The main idea behind online platforms is to serve users with interactions between each other. The corresponding ecosystems are based on the dynamic cooperation of different participants in the sense of a common added value. Thus, Platform Economies are - according to these two ideas - economies based on digital platforms which use algorithms to link buyers and sellers online. This means today's dominant economic model 'capitalism' will change. Digital Transformation paves the way for Platform Economies which are taking an increasing part in today's business models - especially in a constantly expanding digital sphere.
The internet enables the development towards a platform capitalism, which can already be seen with digital monopolists such as Uber, Amazon, Airbnb, or Alibaba.

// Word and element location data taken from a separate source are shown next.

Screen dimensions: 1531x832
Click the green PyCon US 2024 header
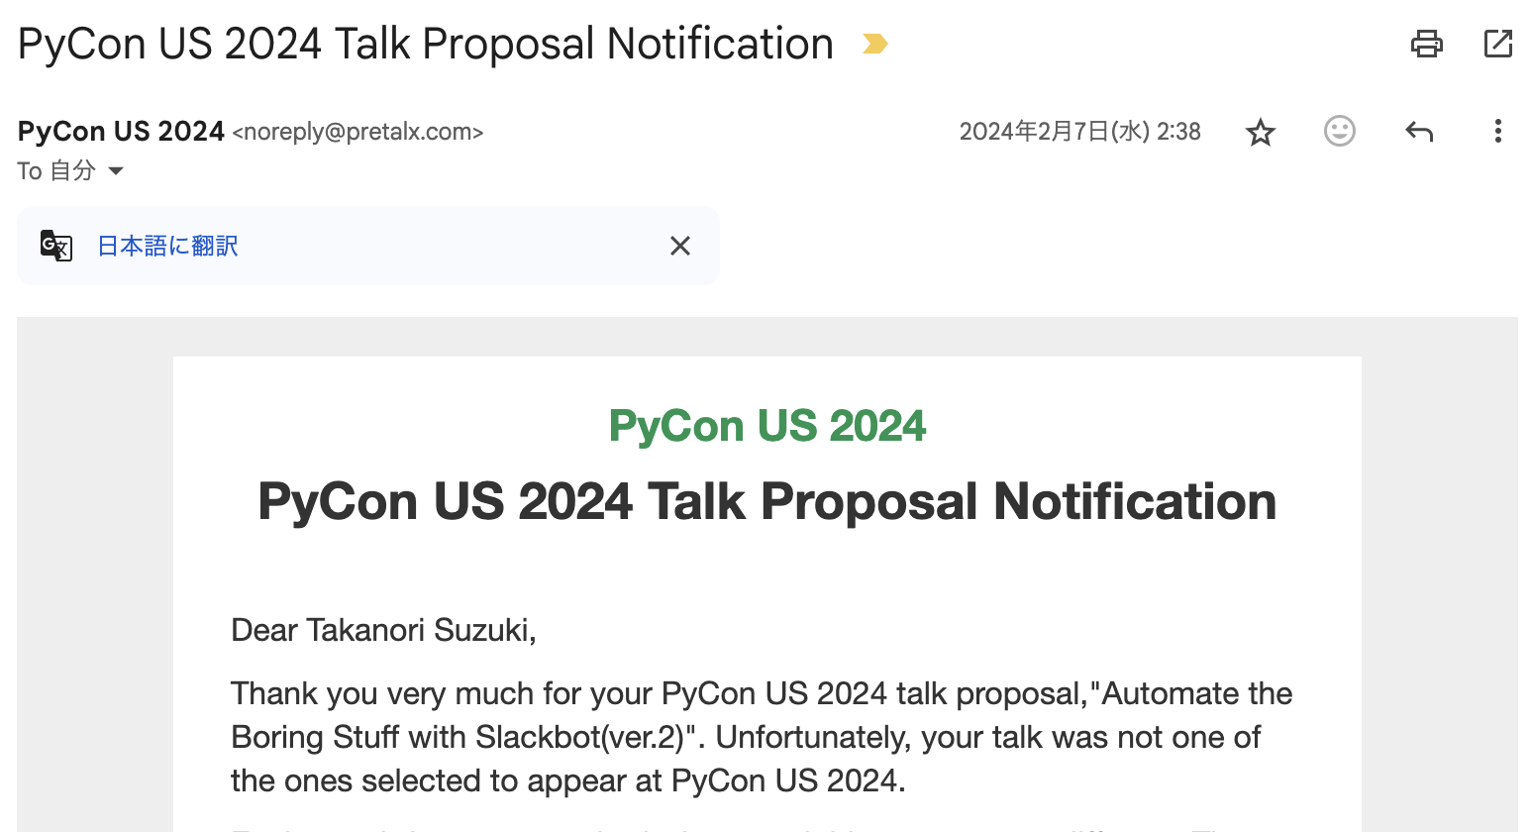pos(766,426)
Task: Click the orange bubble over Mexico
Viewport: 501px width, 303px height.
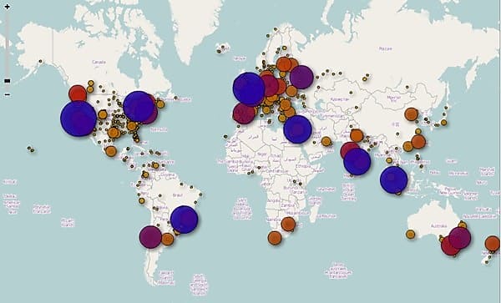Action: 111,151
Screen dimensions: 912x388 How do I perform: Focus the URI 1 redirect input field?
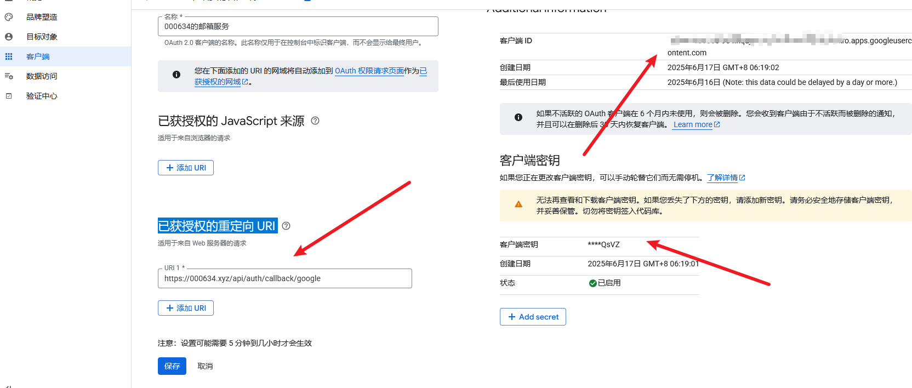tap(284, 278)
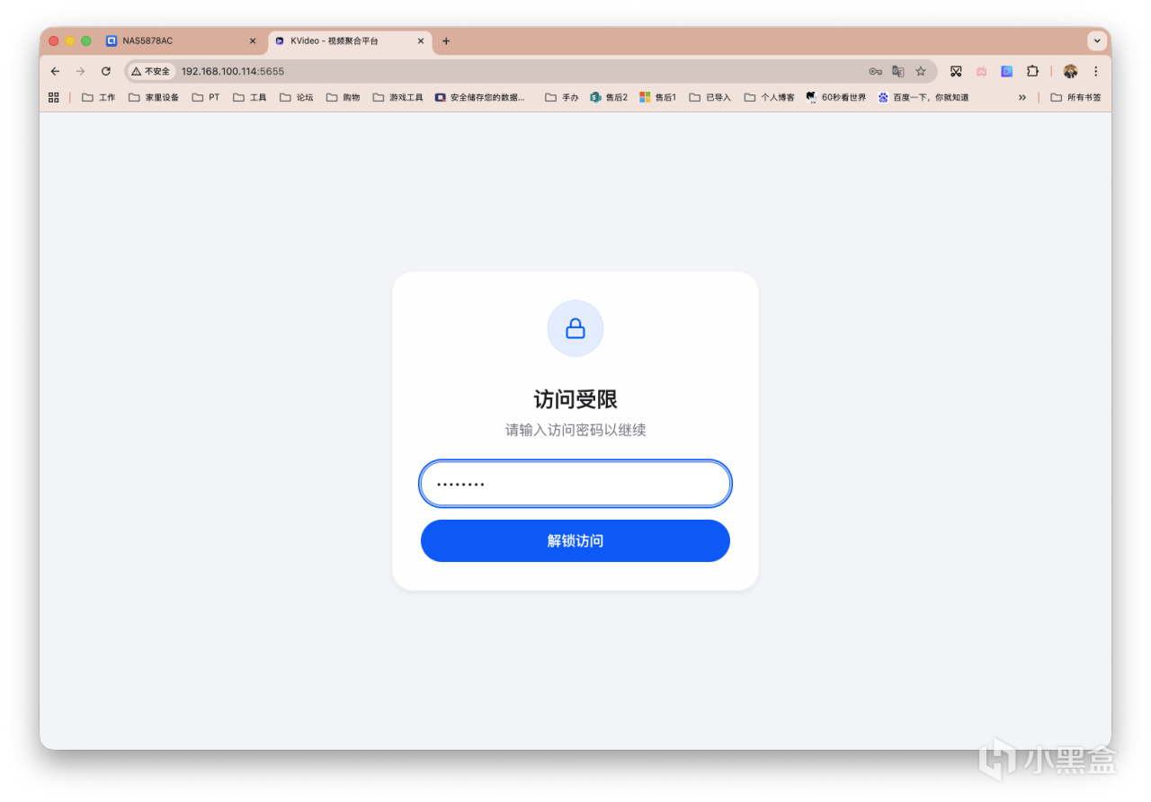Open the extensions puzzle icon
The height and width of the screenshot is (802, 1151).
tap(1032, 71)
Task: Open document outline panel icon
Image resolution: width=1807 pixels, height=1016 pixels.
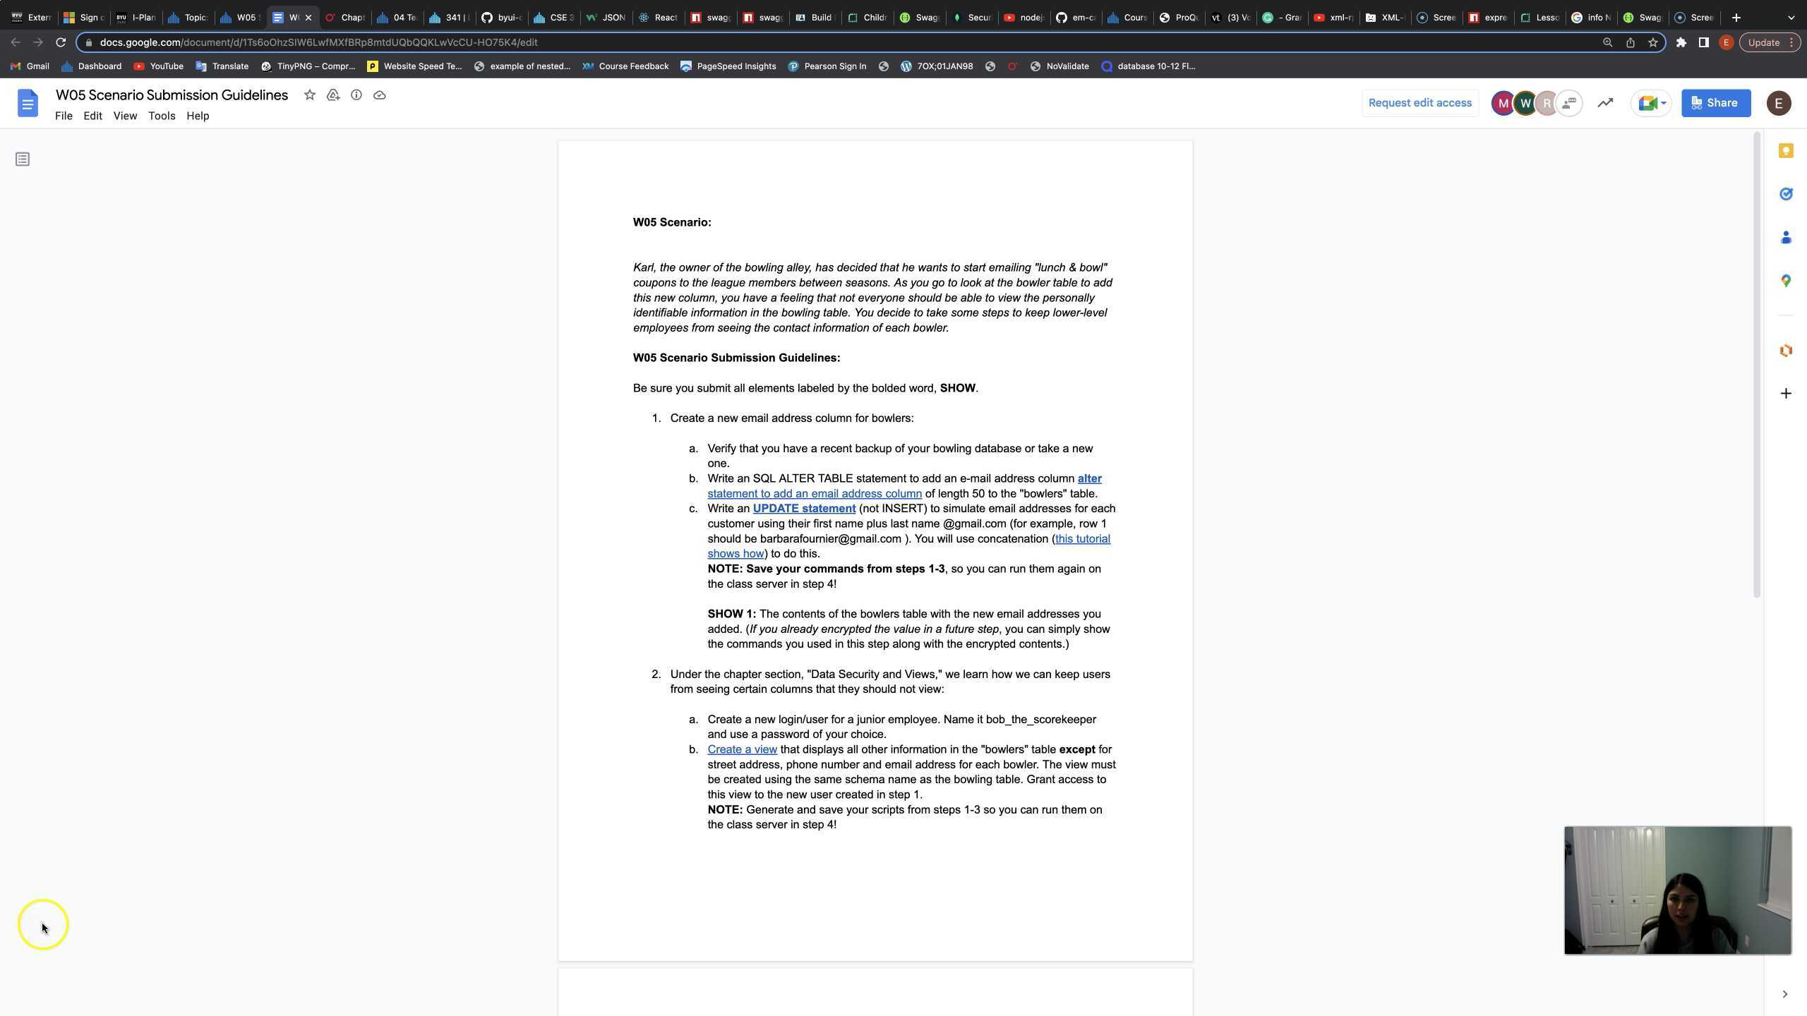Action: (23, 159)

Three factors stand out to influence the form of the internet significantly: Referentiality and community, algorithmicity as well as "digital platform ecosystems".
Referentiality describes the fact that online content increasingly relates to one another and becomes even more reproducible. The reality of search queries can only be represented to a limited extent since the information pervasion of the search engine, e.g. Google, is never complete.
"With regard to platform capitalists, algorithms have a great impact on their businesses because they enable a small group of employees to manage millions of users."
Algorithms are needed to sort an almost limitless amount of data and information (Big Data) into a more compressed output (Small Data) which can be captured humanly corresponding to the results of a search query. With regard to platform capitalists, algorithms have a great impact on their businesses because they enable a small group of employees to manage millions of users.
As mentioned earlier, digital platform ecosystems link users of a platform to each other while relying on one another in their supply chains.
The way for successful digital platforms is paved by trends like "Sharing Economies" which are already affecting various areas of life. Sharing Economies range from private transport providers, just as Uber, to shared clothing services. The popularity of the Sharing Economy has been underpinned by new technologies, such as the internet, smartphone apps, and cloud computing. Additionally, changing customer preferences towards a focus on using instead of owning goods allows online platforms to spread worldwide.
"In order to attract users, it must be attractive for both offering and consuming users"
So far, digital platforms are only responsible for information exchange. They do not own any warehouses or production facilities. They merely present added value. In order to attract users, it must be attractive for both offering and consuming users to avoid a "chicken-and-egg problem". Ultimately, the decisive success factor is matching, which must enable consumers and producers to network smoothly via Big Data Management. In sum, digital platforms are run by a "Consumer-to-Business" (C2B) model in which customers come together to form a community and make a budget available for companies to use company services in return.
Take Facebook and Airbnb as an example. What they have in common is their spatially concentrated starting point: Facebook was originally a social media platform exclusively for Harvard University students and Airbnb began as an overnight option when hotels where fully booked during exhibitions in San Francisco. Many companies already fail to find a starting point for the beginning of this interaction loop. Global growth is only indicated when a company is already established in its niche market. There are different KPI's that must be monitored depending on the life cycle phase.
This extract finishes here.